Mailing List Archives Public Access	UW Madison Computer Sciences Department Computer Systems Lab

[Date Prev][Date Next][Thread Prev][Thread Next][Date Index][Thread Index]

[HTCondor-users] Condor-C Grid Resource - multiple grid resources - one resource down

Date: Tue, 19 Aug 2014 01:32:16 +0000
From: <Greg.Hitchen@xxxxxxxx>
Subject: [HTCondor-users] Condor-C Grid Resource - multiple grid resources - one resource down

Hi All

Some more testing of Condor-C grid resource stuff.

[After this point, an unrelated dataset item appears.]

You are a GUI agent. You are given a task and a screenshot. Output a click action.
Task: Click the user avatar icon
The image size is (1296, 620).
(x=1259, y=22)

I can specify multiple grid resources OK, as well as limit the number
of jobs submitted to each resource.

Submit file (excerpt) on originating schedd:

universe = grid
resource_name = condor $RANDOM_CHOICE(condorsubmit1.csiro.au, condorsubmit2.csiro.au, \
                                      condorsubmit3.csiro.au, condorsubmit4.csiro.au, \
                                      condorsubmit5.csiro.au, condorsubmit6.csiro.au) \
                                      condor-centralmanager.csiro.au

Config_file (excerpt) on originating schedd:

GRIDMANAGER_MAX_SUBMITTED_JOBS_PER_RESOURCE = 5

With this in place the jobs submitted from the originating schedd are nicely
spread across the (in this example) 6 grid resources, which are 6 other
remote schedds. When the job limit is also used then the jobs are nicely
fed to each remote schedd and kept at max 5 (in this example).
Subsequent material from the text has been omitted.